## Required action 1:
Restate the broken heart article, starting at "The answer is" and ending at "about 10 years.", with "cardiologists" replaced by "heart specialists".
## Required action 2:
In the article on broken heart syndrome, what other name does the syndrome go by?

By Lydia Hales.
Being ‘sick at heart’ is a common complaint in romantic novels, but can intense emotional pain actually damage your heart?
The answer is yes, cardiologists say, and sometimes it can be deadly – although thankfully this seems to be rare.
One example that made headlines around the world recently was Adelaide grandfather NK Paliwal, who had a heart attack and died upon learning his family had been killed in a road crash in India.
And it is known that spouses or partners who lose a loved one are at increased risk of death from heart attacks in the days, weeks and months afterwards.
It is thought the impact of stress hormones on heart rate, blood pressure, and blood clotting may be one reason for these associations.
Broken heart syndrome
But experts now wonder if at least some of the deaths linked with high emotions might actually be missed cases of a different heart condition that has been recognised in Australia for only about 10 years.
‘Broken heart syndrome’ or stress cardiomyopathy happens when a surge in the stress hormone adrenaline causes inflammation of the heart. It also goes by the name Takotsubo cardiomyopathy, because the abnormal shape of the affected heart resembles a traditional Japanese octopus fishing pot.
“You can actually inject adrenaline into someone and cause it… there’s a lot of evidence to suggest that adrenaline is involved,” said Professor John Horowitz, head of cardiology at Adelaide’s Queen Elizabeth Hospital, who researches the syndrome.
Happiness can break your heart too
- Emotional triggers for ‘broken heart syndrome’ don’t have to be negative.
- Around 4 per cent of the emotional jolts that bring the syndrome on are actually joyful events like the birth of a child, or a big win by your team, said researchers who published new findings in the European Heart Journal this week.
- “Perhaps both happy and sad life events, while inherently distinct, share final common pathways in the central nervous system output, which ultimately lead to Takatsubo syndrome,” said one of the authors, Dr Jelena Ghadri, resident cardiologist, at the University Hospital Zurich in Switzerland.
It is thought the overload of stress hormones essentially ‘stuns’ the heart, but exactly how this happens is not understood.
While the symptoms are similar to a heart attack (where an artery leading to the heart is partially or completely blocked), there is no blockage involved.

## Data:
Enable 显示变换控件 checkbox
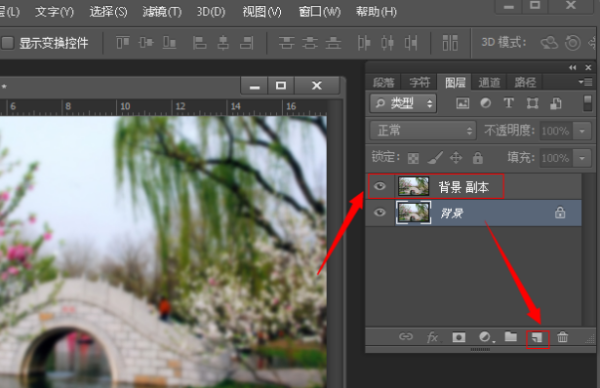600x388 pixels. pyautogui.click(x=8, y=43)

## Written response 1:
The answer is yes, heart specialists say, and sometimes it can be deadly – although thankfully this seems to be rare.
One example that made headlines around the world recently was Adelaide grandfather NK Paliwal, who had a heart attack and died upon learning his family had been killed in a road crash in India.
And it is known that spouses or partners who lose a loved one are at increased risk of death from heart attacks in the days, weeks and months afterwards.
It is thought the impact of stress hormones on heart rate, blood pressure, and blood clotting may be one reason for these associations.
Broken heart syndrome
But experts now wonder if at least some of the deaths linked with high emotions might actually be missed cases of a different heart condition that has been recognised in Australia for only about 10 years.

## Written response 2:
Takotsubo cardiomyopathy.